Of the 784 patients enrolled, 107 (13.6 percent) had AKI. Patients with AKI had increased mean serum NGAL levels compared with those without (670.0 vs 490.3 ng/dL; p<0.001). NGAL levels >490 ng/dL for AKI had a sensitivity of 59 percent (95 percent confidence interval [CI], 49‒68) and specificity of 65 percent (95 percent CI, 61‒68). [Singapore Med J 2023;64:479-486]

In addition, the need for renal replacement therapy rose by 21 percent per 100-ng/dL increase in NGAL (p<0.001), while the chances of dying within 3 months grew 10 percent per 100-ng/dL increase in NGAL (p=0.028). Notably, no significant association was seen between NGAL levels and major adverse cardiac events.

“Serum NGAL was significantly raised in patients with AKI compared with those without AKI, confirming the utility of serum NGAL in differentiating these two patient groups,” the researchers said.

“Moreover, incorporating variables such as metabolic comorbidities and atheropathic tendencies in our clinical model enhanced its predictive value by 20.2 percent from AUC 0.62 to 0.75 at an NGAL cutoff of 490 ng/dL,” they added.

“Knowing that incorporating metabolic comorbidities and atheropathic tendencies improves pretest probability for AKI, clinicians could take into account these variables when interpreting NGAL results,” the researchers noted.

Biomarker

In previous studies, increased serum NGAL has been suggested as a single unequivocal biomarker for AKI, similar to troponin T for acute myocardial infarction (sensitivity, 0.85; specificity, 0.80). [N Engl J Med 1996;335:1333-1341; CMAJ 2005;173:1191-1202; N Engl J Med 2009;361:858-867]

In the current study, results across patient subgroups revealed a specificity of 0.61‒0.81 and a sensitivity of 0.39‒0.70 with NGAL. These values, unfortunately, were not sufficient for a rule-in or rule-out test.

“However, taking into consideration the prevalence of AKI in these subgroups, our results reveal that NGAL had a much higher negative predictive value (0.85–0.99) than positive predictive value (0.18–0.67),” the researchers said.

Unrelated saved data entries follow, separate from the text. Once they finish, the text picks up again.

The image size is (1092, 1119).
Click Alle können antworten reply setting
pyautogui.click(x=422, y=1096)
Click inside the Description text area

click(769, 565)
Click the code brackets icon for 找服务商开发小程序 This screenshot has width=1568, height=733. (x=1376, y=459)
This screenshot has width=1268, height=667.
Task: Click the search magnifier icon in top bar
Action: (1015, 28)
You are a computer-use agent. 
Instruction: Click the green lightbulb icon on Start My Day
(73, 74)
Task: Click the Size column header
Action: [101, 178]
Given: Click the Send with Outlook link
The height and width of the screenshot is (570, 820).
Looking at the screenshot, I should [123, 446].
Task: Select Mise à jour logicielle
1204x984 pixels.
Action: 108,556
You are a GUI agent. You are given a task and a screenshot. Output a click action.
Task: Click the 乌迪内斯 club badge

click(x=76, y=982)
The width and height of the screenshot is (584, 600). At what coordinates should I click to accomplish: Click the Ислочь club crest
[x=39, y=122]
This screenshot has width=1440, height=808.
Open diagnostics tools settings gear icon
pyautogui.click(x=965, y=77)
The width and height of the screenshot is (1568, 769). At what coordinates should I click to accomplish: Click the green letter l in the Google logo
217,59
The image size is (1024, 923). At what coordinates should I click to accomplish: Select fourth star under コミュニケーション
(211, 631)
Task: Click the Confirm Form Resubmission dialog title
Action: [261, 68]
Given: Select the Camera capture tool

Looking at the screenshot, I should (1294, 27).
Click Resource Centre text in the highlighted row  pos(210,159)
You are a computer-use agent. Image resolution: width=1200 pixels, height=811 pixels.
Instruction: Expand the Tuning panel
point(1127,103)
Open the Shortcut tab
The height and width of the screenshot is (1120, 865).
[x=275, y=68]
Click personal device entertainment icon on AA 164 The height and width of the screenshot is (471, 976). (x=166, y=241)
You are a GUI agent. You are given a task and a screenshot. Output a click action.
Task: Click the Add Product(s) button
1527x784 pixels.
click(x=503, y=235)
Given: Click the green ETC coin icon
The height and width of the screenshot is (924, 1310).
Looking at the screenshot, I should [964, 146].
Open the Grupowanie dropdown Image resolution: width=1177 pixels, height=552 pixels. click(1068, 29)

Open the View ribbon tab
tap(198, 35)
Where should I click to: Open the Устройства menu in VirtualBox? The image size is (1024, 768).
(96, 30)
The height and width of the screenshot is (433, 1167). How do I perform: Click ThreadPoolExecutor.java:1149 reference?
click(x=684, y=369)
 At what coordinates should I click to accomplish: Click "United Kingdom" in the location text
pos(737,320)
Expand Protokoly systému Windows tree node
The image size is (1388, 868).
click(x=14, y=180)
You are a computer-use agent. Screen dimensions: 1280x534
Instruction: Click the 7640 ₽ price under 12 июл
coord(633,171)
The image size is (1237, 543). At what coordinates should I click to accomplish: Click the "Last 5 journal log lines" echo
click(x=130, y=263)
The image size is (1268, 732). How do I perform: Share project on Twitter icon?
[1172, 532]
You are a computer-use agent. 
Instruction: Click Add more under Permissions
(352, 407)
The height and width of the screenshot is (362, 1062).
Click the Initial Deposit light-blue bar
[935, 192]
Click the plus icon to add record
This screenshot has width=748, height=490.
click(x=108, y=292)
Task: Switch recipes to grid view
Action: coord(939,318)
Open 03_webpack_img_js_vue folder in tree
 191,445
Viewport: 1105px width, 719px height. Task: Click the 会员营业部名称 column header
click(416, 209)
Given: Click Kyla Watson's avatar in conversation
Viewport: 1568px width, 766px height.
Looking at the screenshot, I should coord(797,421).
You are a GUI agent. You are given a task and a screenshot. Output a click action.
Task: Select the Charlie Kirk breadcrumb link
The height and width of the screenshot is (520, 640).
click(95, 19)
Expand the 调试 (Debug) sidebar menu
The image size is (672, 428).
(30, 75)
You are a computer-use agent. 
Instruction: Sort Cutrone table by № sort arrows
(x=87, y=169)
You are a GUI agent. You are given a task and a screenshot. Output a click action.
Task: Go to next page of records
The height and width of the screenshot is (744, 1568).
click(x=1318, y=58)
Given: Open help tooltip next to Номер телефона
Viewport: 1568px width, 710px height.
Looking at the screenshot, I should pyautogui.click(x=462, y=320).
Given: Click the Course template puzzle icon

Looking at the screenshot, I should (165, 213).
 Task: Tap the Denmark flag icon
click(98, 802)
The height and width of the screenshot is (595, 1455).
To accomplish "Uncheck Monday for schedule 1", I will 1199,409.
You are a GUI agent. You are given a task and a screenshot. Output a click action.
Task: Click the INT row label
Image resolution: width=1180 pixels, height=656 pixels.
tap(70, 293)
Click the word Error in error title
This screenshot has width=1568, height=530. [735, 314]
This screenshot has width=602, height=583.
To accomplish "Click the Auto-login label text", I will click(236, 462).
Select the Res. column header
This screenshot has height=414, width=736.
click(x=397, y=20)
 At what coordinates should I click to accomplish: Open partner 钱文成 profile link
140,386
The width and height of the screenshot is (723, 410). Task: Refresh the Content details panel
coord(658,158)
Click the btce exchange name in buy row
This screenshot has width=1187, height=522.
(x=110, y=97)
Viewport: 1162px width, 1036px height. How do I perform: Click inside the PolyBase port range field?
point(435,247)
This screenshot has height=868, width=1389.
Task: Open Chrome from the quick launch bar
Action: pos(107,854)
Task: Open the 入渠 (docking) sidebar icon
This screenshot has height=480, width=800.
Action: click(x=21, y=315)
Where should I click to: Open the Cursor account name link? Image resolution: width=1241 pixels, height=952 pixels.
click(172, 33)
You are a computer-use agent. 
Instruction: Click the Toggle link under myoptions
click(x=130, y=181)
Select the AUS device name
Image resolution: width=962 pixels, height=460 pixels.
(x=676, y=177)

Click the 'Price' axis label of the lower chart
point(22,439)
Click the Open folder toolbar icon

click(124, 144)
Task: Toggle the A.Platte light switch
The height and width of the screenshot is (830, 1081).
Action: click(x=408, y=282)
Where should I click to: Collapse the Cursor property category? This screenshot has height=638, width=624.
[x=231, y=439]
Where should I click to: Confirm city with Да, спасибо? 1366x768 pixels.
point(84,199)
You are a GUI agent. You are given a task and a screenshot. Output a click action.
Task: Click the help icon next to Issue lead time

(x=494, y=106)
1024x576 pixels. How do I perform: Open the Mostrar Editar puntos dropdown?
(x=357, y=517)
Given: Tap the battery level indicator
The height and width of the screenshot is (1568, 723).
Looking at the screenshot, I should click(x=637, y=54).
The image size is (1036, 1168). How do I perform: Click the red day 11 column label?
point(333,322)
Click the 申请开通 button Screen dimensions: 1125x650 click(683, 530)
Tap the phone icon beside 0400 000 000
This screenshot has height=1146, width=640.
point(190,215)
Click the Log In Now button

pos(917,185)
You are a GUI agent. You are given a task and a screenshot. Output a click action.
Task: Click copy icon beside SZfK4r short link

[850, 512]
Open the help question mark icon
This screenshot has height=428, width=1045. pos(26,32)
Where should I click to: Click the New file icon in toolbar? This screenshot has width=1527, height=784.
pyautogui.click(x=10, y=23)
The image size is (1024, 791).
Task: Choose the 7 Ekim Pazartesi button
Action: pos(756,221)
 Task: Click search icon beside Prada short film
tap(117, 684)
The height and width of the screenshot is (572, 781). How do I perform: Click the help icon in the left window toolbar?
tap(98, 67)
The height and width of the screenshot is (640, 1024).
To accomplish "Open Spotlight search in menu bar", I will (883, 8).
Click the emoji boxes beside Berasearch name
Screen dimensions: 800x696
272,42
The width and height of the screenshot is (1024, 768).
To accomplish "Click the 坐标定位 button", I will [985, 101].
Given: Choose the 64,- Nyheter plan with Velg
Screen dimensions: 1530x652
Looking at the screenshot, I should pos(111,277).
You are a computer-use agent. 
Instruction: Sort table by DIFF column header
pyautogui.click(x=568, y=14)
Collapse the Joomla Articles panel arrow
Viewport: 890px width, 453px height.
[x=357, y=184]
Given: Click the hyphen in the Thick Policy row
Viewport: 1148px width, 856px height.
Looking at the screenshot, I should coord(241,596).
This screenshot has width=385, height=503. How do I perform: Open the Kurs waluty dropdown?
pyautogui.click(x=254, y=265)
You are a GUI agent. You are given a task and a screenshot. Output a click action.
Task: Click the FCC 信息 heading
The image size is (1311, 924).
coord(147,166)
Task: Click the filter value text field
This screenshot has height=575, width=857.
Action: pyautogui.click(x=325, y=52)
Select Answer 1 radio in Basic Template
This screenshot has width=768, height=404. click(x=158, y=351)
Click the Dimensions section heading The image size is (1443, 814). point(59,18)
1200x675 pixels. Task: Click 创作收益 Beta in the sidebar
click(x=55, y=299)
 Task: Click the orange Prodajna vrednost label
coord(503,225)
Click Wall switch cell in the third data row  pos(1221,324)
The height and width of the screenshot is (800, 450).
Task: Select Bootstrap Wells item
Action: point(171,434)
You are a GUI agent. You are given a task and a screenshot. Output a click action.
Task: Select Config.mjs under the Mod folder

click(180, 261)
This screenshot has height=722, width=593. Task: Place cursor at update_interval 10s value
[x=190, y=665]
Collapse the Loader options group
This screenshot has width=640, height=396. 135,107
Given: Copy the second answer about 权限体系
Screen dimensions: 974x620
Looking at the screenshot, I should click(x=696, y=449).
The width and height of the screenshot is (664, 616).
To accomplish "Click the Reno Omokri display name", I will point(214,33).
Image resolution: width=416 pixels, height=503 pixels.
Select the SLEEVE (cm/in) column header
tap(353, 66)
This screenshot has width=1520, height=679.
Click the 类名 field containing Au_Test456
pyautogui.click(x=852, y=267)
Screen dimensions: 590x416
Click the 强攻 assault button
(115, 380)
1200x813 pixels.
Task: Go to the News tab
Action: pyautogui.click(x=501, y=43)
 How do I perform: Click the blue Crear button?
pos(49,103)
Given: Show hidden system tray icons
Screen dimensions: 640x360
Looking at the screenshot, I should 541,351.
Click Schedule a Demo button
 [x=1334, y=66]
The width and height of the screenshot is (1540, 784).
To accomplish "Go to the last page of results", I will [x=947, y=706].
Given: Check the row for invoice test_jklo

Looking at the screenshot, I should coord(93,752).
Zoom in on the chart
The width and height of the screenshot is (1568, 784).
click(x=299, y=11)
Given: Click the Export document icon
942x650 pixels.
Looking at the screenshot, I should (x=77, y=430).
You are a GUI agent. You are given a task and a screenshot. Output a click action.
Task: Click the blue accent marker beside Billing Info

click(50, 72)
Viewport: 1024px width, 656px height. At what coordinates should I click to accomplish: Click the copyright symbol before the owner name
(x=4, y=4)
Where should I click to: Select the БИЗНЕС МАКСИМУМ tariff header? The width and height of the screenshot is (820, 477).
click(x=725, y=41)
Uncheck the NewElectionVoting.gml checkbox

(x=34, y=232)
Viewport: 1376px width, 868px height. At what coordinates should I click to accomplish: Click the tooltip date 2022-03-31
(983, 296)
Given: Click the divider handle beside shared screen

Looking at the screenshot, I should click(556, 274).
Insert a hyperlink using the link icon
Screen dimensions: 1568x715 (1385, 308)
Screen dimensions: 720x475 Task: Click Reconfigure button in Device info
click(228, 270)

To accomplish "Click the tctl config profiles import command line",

In low to medium pretest probability settings, serum NGAL may be used to rule out AKI, knowing that congestive cardiac failure and systemic inflammatory response syndrome have been established as predictors of AKI development, according to the researchers.

“In other words, in a broad cohort of undifferentiated patients presenting to the ED, low serum NGAL may be more suitably used for ruling out AKI, analogous to D-dimer for venous thromboembolism,” they said. “Nevertheless, more studies are needed to validate the use of NGAL as a rule-out test.” [Cochrane Database Syst Rev 2016;2016:CD010864]

This single-centre prospective cohort study was conducted at Singapore General Hospital and included patients (aged ≥21 years, estimated glomerular filtration rate <60 mL/min/1.73 m2) presenting to the ED from July 2011 to August 2012. Participants had congestive cardiac failure, systemic inflammatory response syndrome, or required hospitalization.

The researchers who diagnosed AKI were blinded to experimental measurements. They measured serum NGAL as a point-of-care test.